La siccità e le scarse rese spingono la Giordania a valutare l'importazione di olio d'oliva
Con una produzione che dovrebbe dimezzarsi a causa della siccità e dei cicli naturali di resa, la Giordania deve far fronte all'aumento dei prezzi dell'olio d'oliva e a carenze di approvvigionamento.
La produzione di olio d’oliva in Giordania è scesa a livelli tra i più bassi degli ultimi anni, spingendo il governo a valutare la possibilità di effettuare importazioni limitate da Tunisia, Libano e Spagna per stabilizzare il mercato.
Il forte calo deriva dagli effetti combinati della siccità e del ciclo di fruttificazione alternata dell’olivo. Secondo i dati del Consiglio Oleicolo Internazionale, la Giordania ha prodotto in media 25.500 tonnellate di olio d’oliva nelle ultime cinque stagioni — una quantità solitamente sufficiente a coprire il consumo interno di circa 22.000 tonnellate all’anno.
Stime non ufficiali suggeriscono che la produzione nazionale potrebbe diminuire fino al 50 per cento in questa stagione, con alcune regioni che segnalano perdite ancora più marcate. Nella provincia di Ajloun, secondo JordanZad, la produzione dovrebbe diminuire del 70%. Sebbene Ajloun rappresenti solo il 10% circa della produzione totale, i suoi oli extravergini d’oliva sono apprezzati per la loro qualità.
“Questa è la stagione meno fruttuosa che abbia mai visto in vita mia”, ha detto Hadi Qureishat, un agricoltore locale. “L’anno scorso, cinque sacchi di olive producevano dai 50 ai 55 chili di olio. Quest’anno, la stessa quantità ha reso solo dai 20 ai 22 chili”. Ha attribuito il raccolto deludente alle condizioni di siccità e alla mancanza di pioggia.
Nonostante la flessione, alcune aree irrigate stanno dimostrando resilienza. Secondo Ammon News, la produzione nelle regioni olivicole irrigate dovrebbe raddoppiare i volumi dell’anno scorso. Tra il 22 e il 23 per cento degli oliveti giordani è irrigato, secondo una ricerca pubblicata sul Journal of Agricultural Science and Technology.
Gli ulivi coprono circa il 20% del territorio agricolo giordano e rappresentano circa il 75% della superficie coltivata a frutta, rendendoli la coltura più significativa del Paese. Ma con le scorte in calo e le rese in diminuzione, i prezzi dell’olio d’oliva sono saliti vertiginosamente. Nella maggior parte delle zone, l’olio extravergine di oliva viene ora venduto a circa 9,80 euro al litro — un prezzo record per la Giordania e paragonabile ai livelli di vendita al dettaglio dei prodotti di alta gamma nell’Europa meridionale.
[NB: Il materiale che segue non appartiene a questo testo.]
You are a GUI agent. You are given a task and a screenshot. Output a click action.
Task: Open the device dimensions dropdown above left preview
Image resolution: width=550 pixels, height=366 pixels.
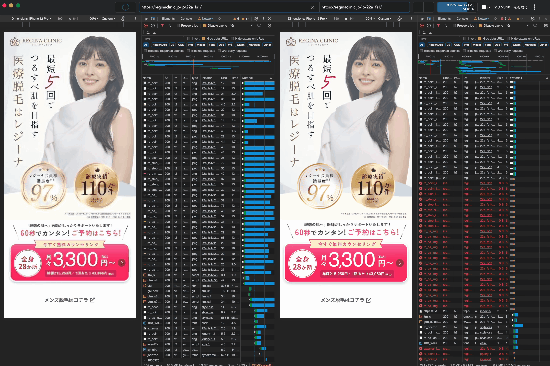tap(31, 18)
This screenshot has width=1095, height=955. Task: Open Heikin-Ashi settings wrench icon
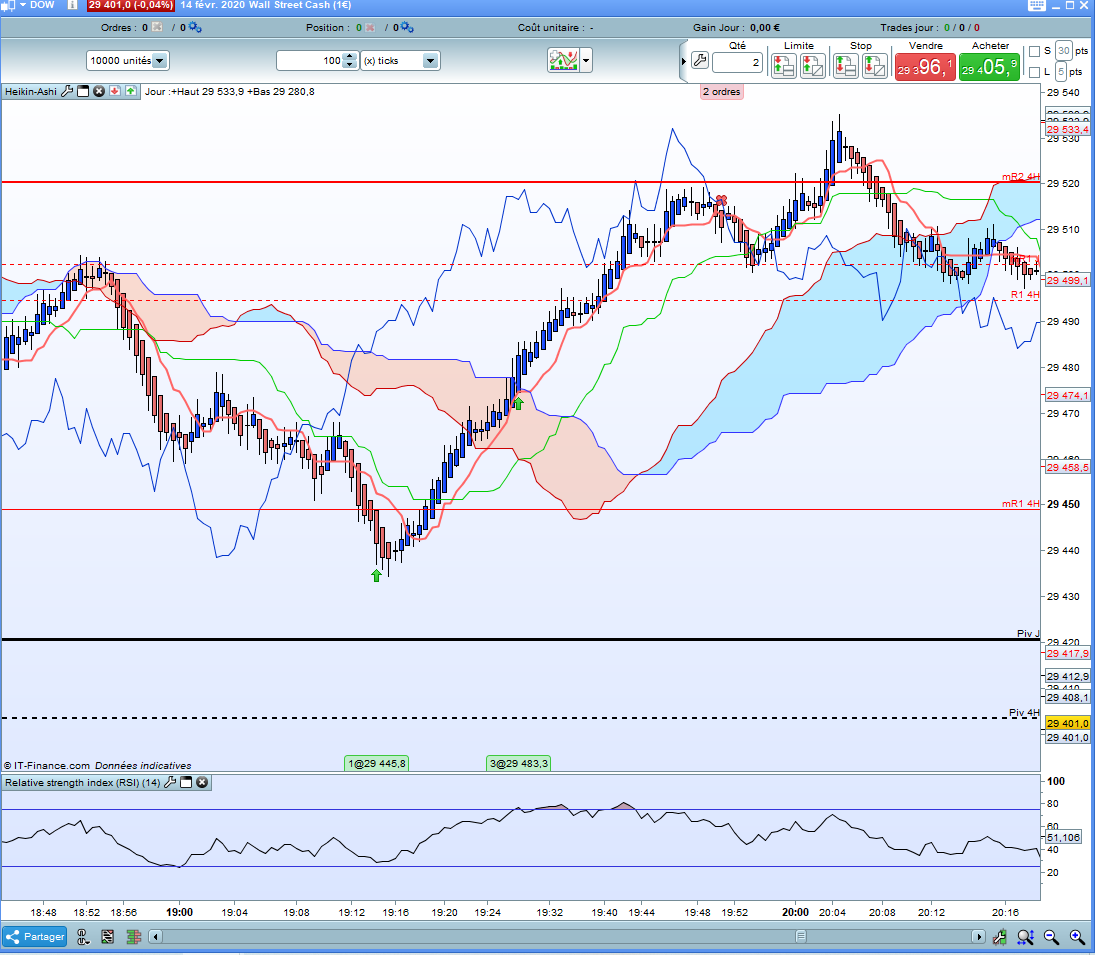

Per ovviare alla penuria, il Ministero dell’Agricoltura ha introdotto misure temporanee. Secondo Nabaa Jordan, ogni famiglia palestinese che attraversa il confine con la Giordania può ora portare fino a 70 litri di olio d’oliva all’anno. La norma mira a sostenere le famiglie di piccoli agricoltori attraverso la vendita diretta, nonostante le restrizioni alle importazioni in corso.
Il Ministero ha inoltre sospeso tutte le esportazioni di olive verdi in questa stagione, invitando i coltivatori a trasformare i propri raccolti sul mercato interno. Tuttavia, l’Associazione dei proprietari di frantoi ha avvertito che i prezzi potrebbero aumentare ulteriormente nelle prossime settimane.
L'associazione ha inoltre criticato alcuni intermediari accusati di speculare sui prezzi finali. In risposta, il governo ha esortato i consumatori ad acquistare solo da frantoi certificati per evitare prodotti fraudolenti.
Per tutelare la qualità, il Ministero ha lanciato un’iniziativa a livello nazionale intitolata “Testa il tuo olio d’oliva, assicurati che sia genuino”. Attraverso questo programma, i consumatori possono far analizzare il proprio olio in laboratori certificati e accedere a materiale informativo sulla qualità dell’olio d’oliva presso i frantoi partecipanti.
I funzionari hanno inoltre consigliato alle famiglie di evitare di acquistare grandi quantità all’inizio della stagione, avvertendo che una domanda eccessiva potrebbe far salire ulteriormente i prezzi. Una decisione definitiva sulle politiche di importazione è attesa nei prossimi giorni.